»»
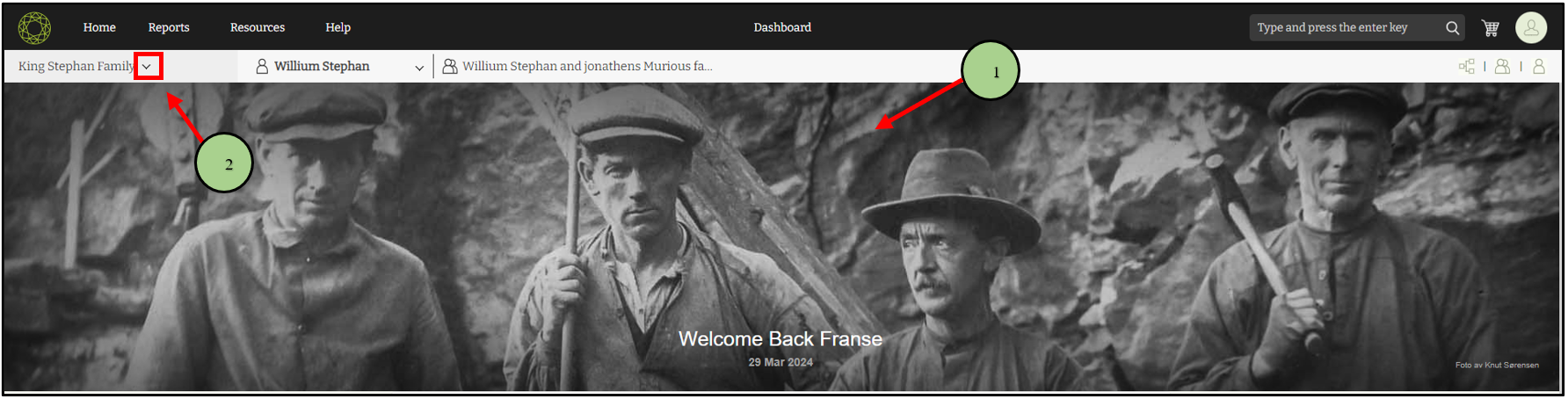The height and width of the screenshot is (399, 1568).
Task: Open the Help menu
Action: pos(338,28)
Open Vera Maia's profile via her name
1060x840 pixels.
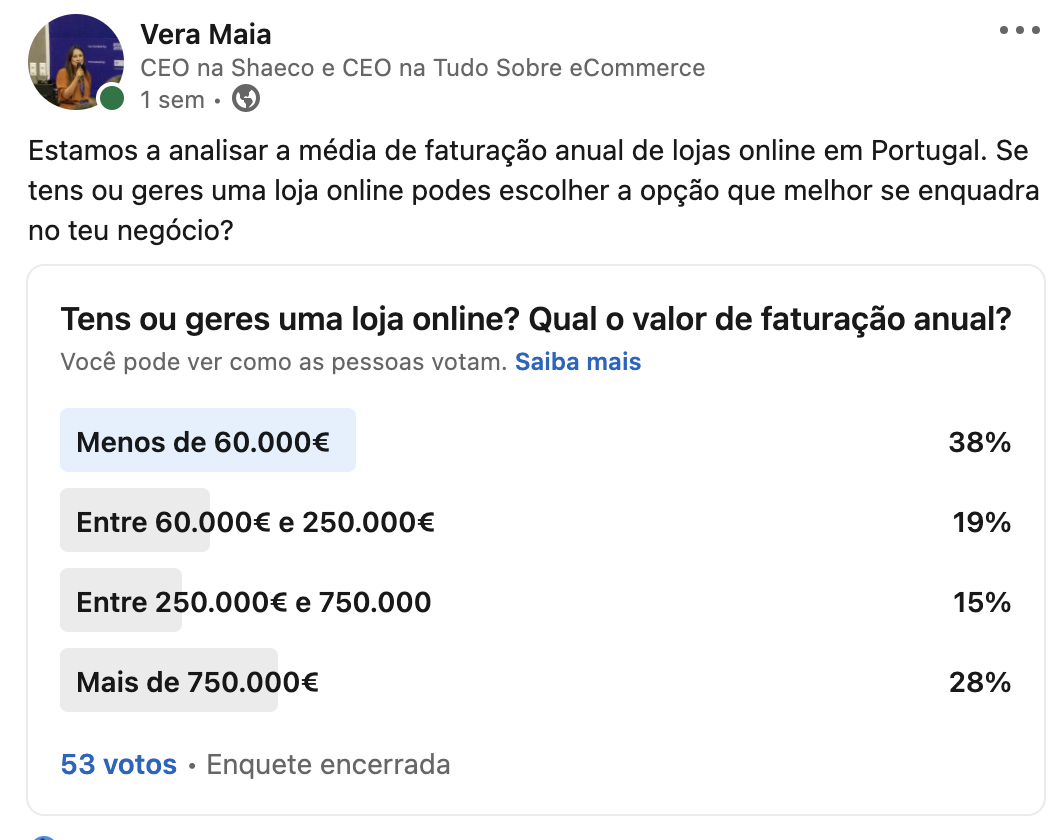point(208,33)
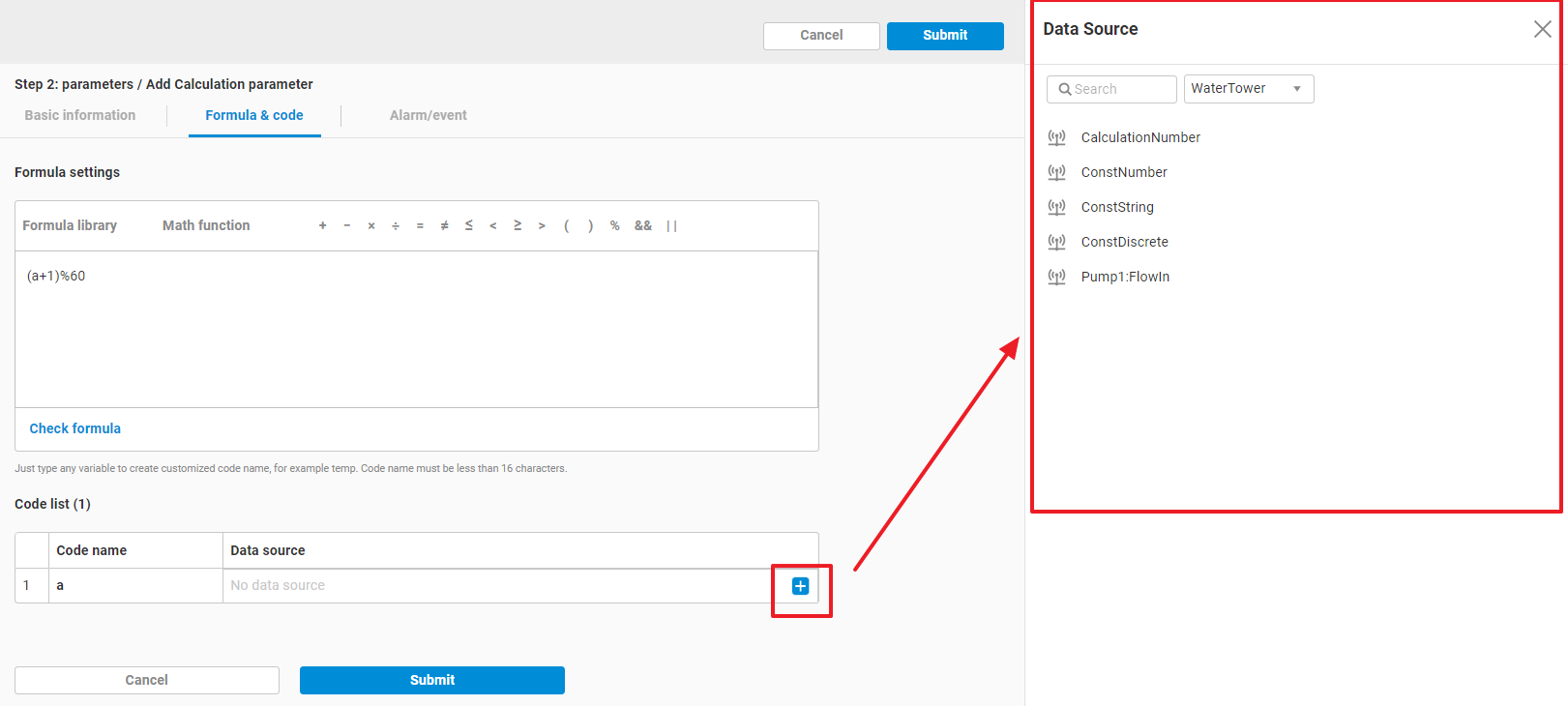Insert the plus operator into formula
This screenshot has height=706, width=1568.
click(x=322, y=226)

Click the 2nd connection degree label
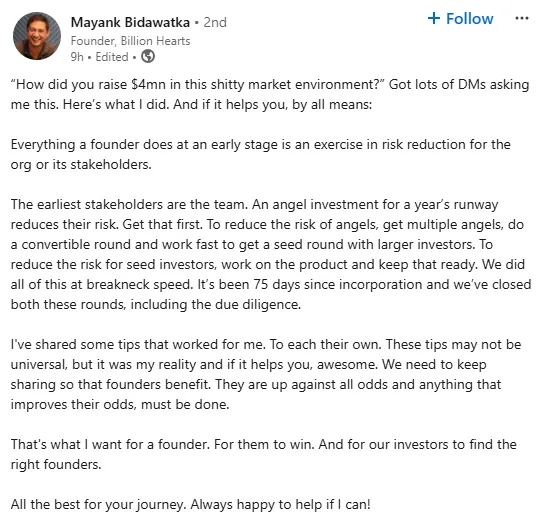[x=215, y=23]
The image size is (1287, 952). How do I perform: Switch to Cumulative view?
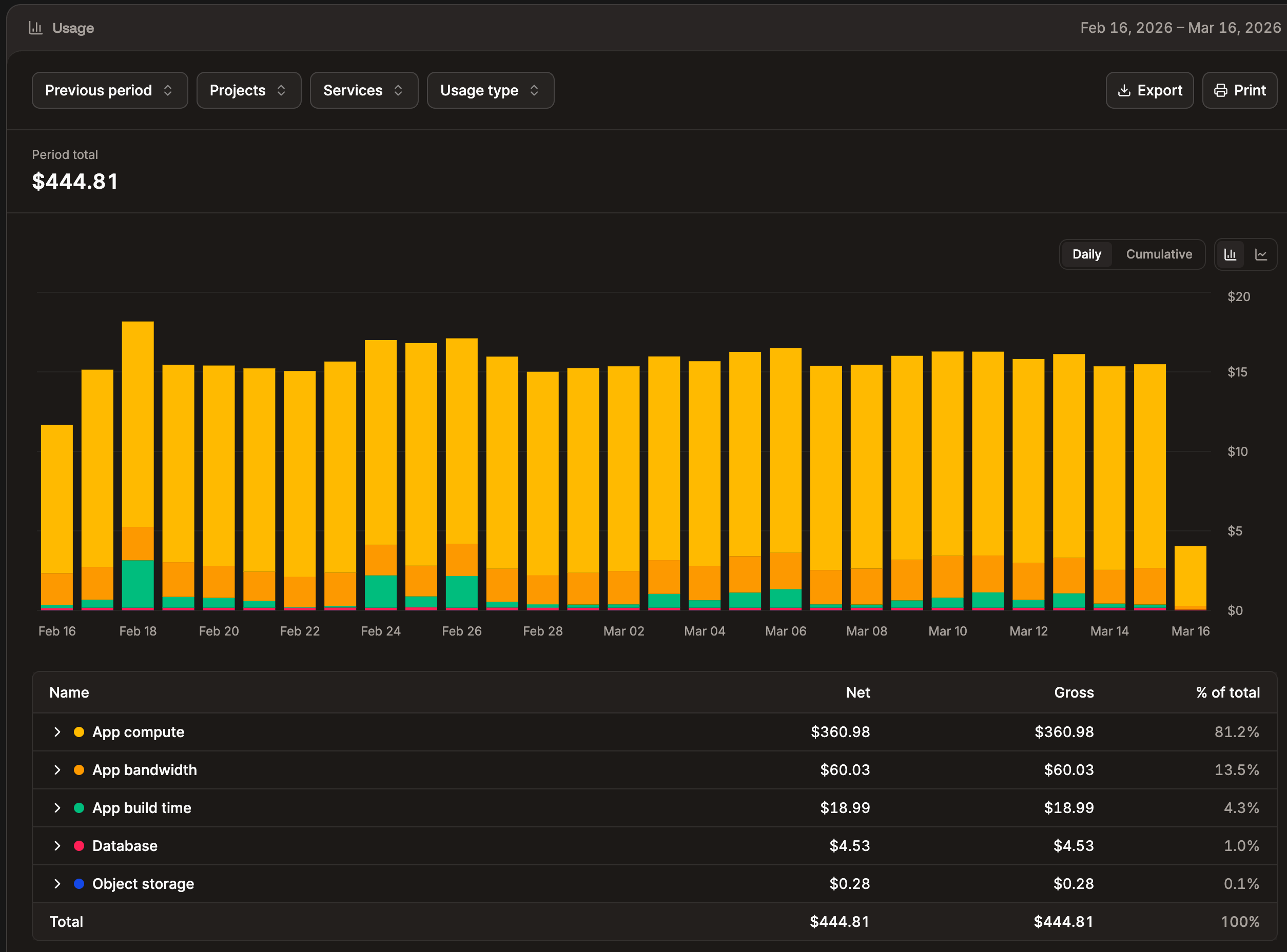pos(1159,254)
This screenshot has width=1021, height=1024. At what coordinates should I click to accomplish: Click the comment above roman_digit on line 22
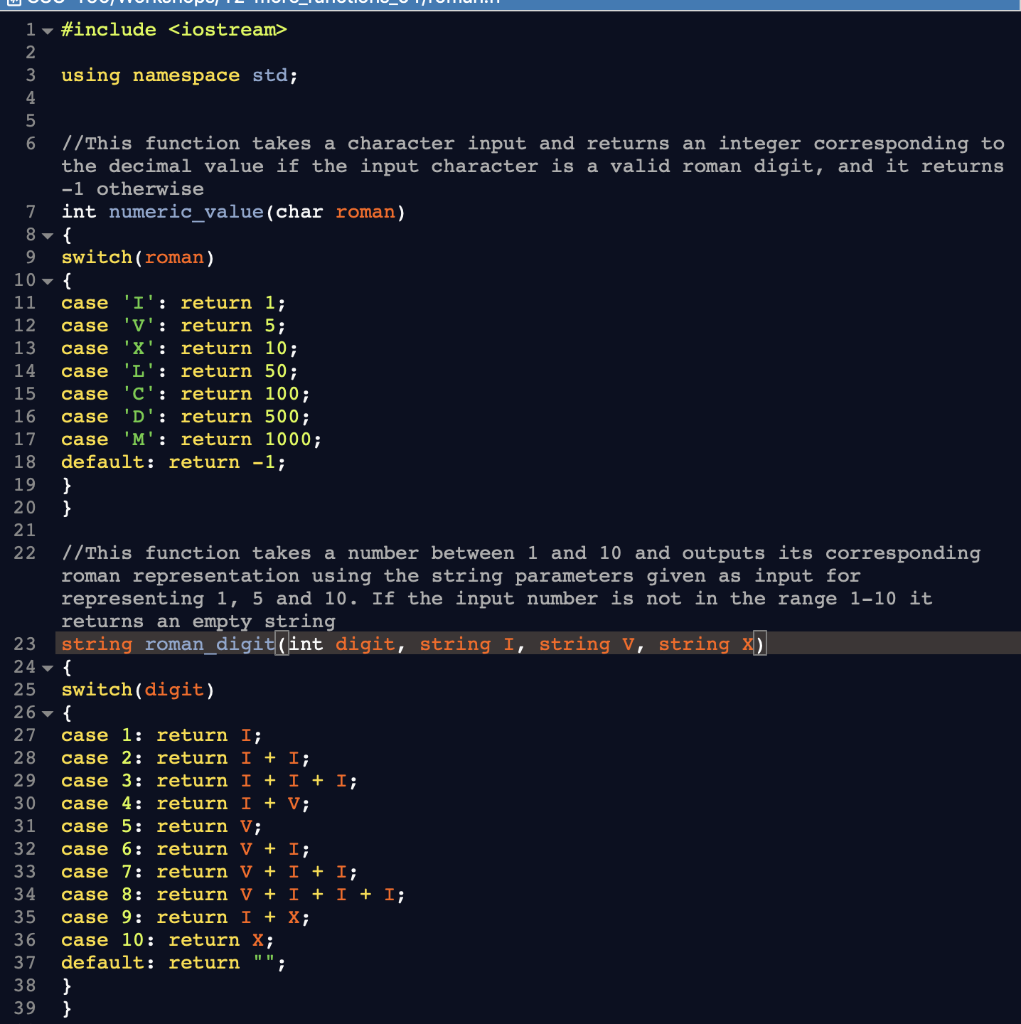(x=400, y=553)
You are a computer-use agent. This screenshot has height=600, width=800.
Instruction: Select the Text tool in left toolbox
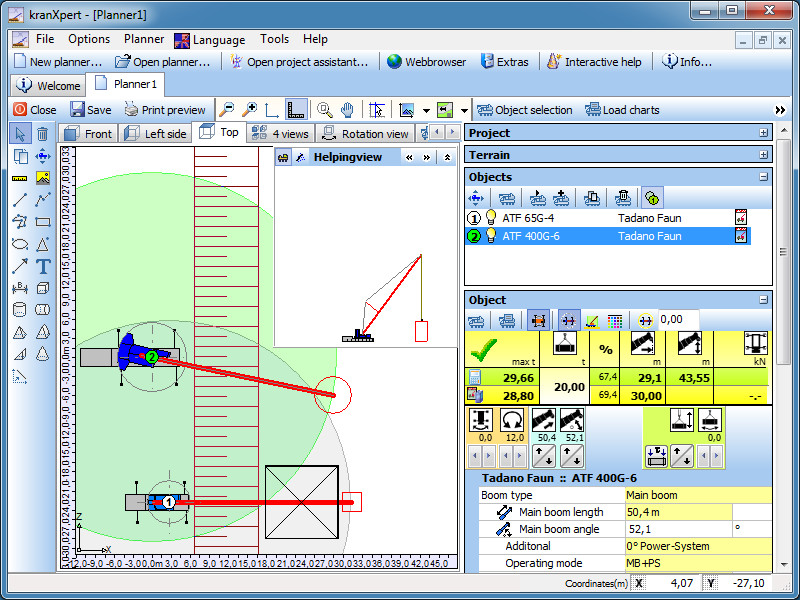click(43, 267)
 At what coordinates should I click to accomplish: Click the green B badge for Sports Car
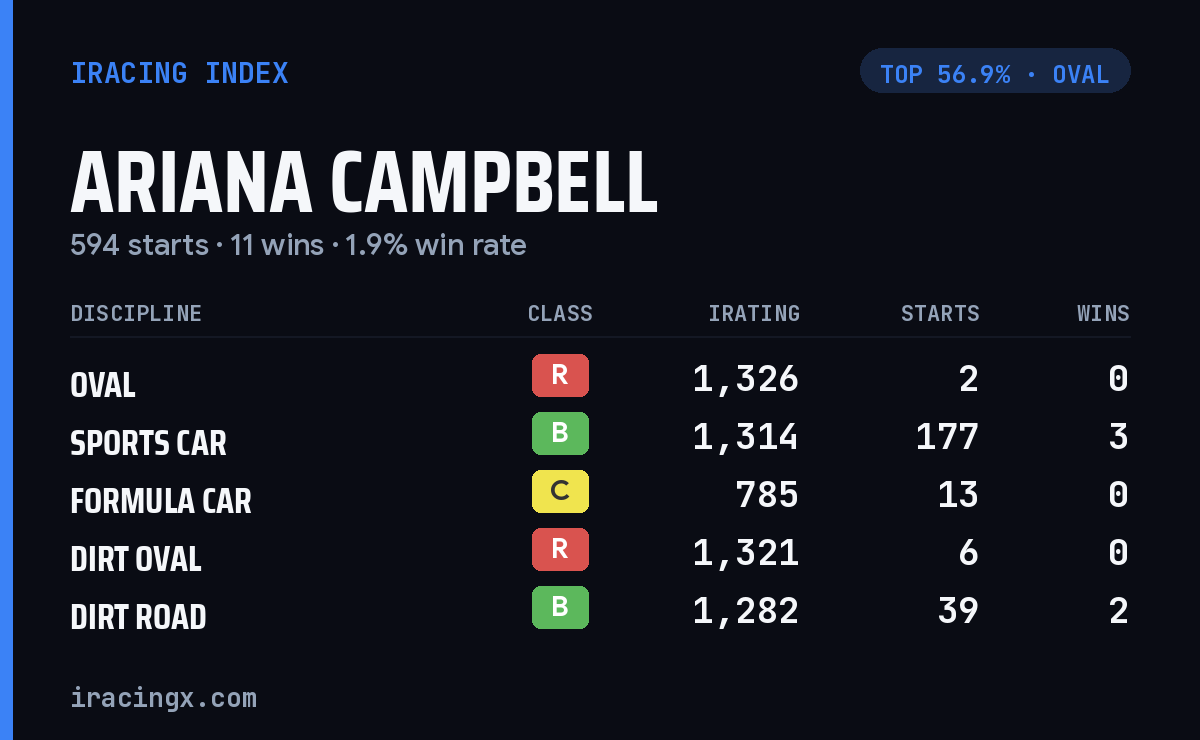560,433
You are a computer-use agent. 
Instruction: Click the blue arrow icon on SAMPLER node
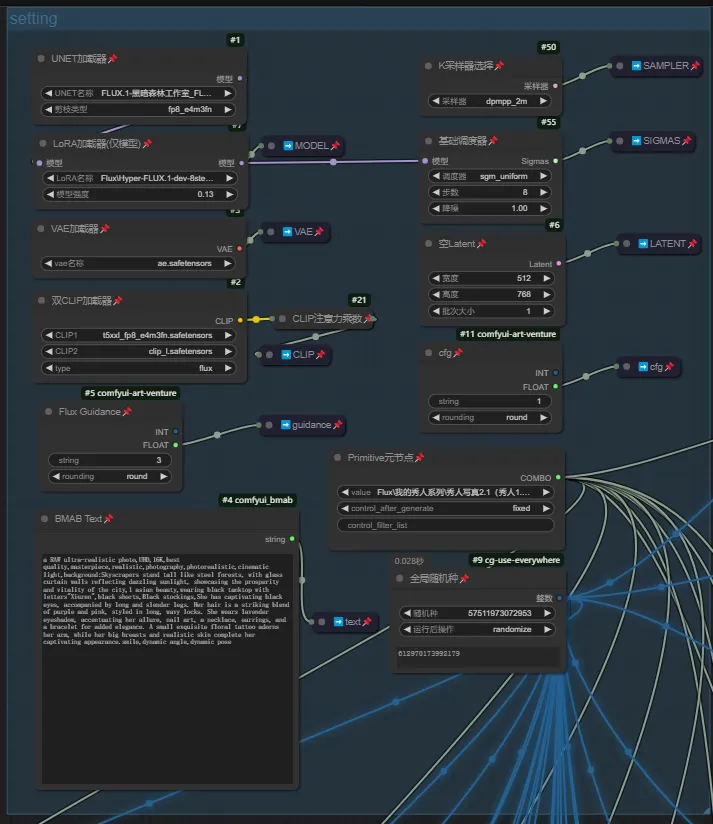click(x=636, y=66)
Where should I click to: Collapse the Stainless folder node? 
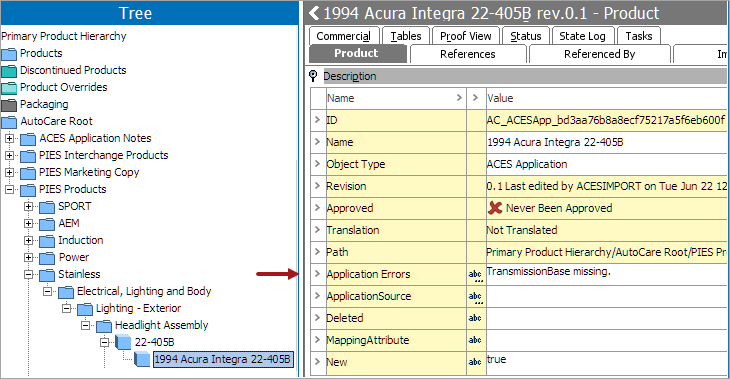coord(28,274)
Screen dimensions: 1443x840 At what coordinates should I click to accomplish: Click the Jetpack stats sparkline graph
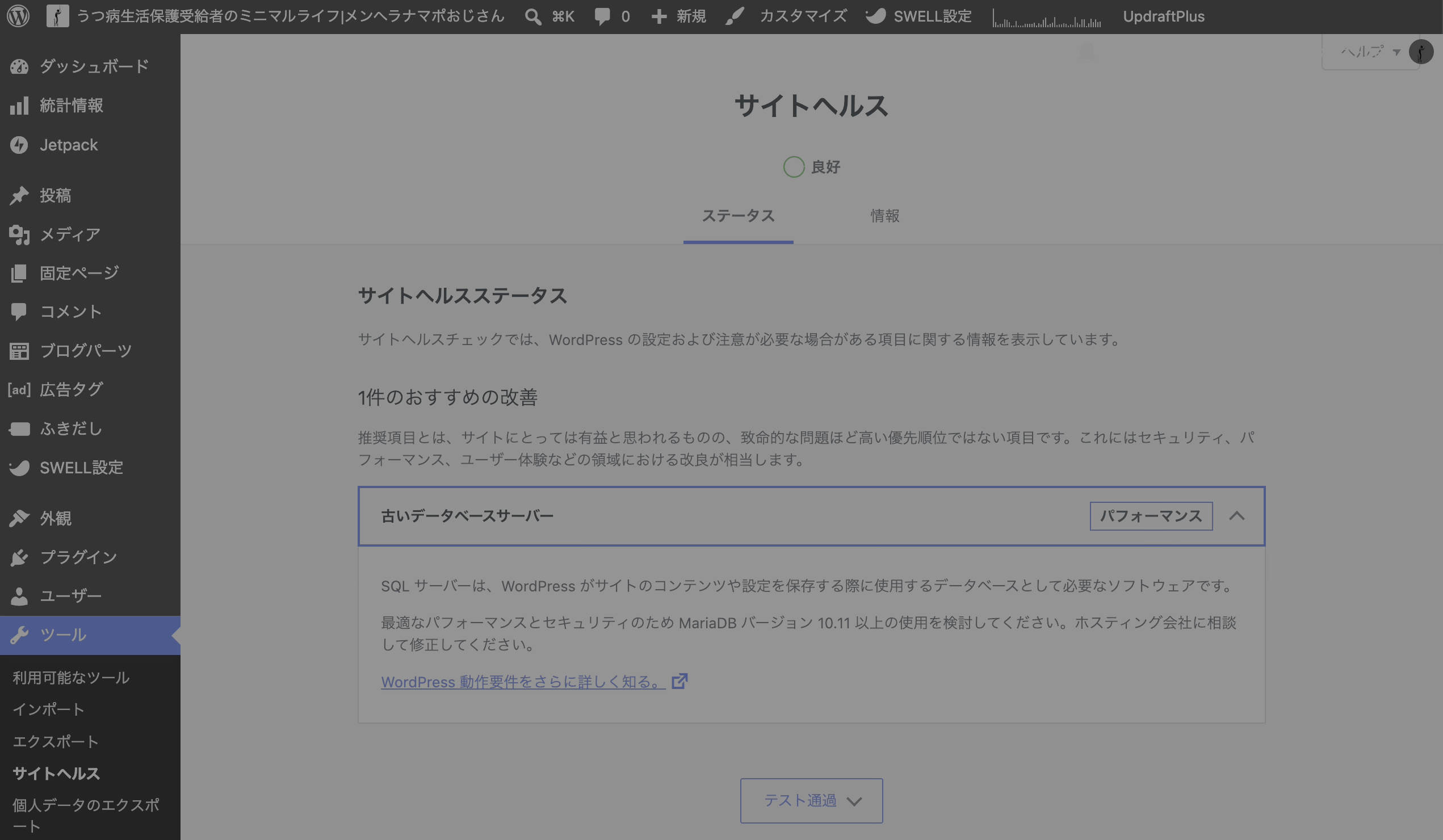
««
PROBLEM DESCRIPTION = Count the lines in the records above that contain the string "computer", with case counting, and reply with only that number.

EXERCISE ANSWER = 2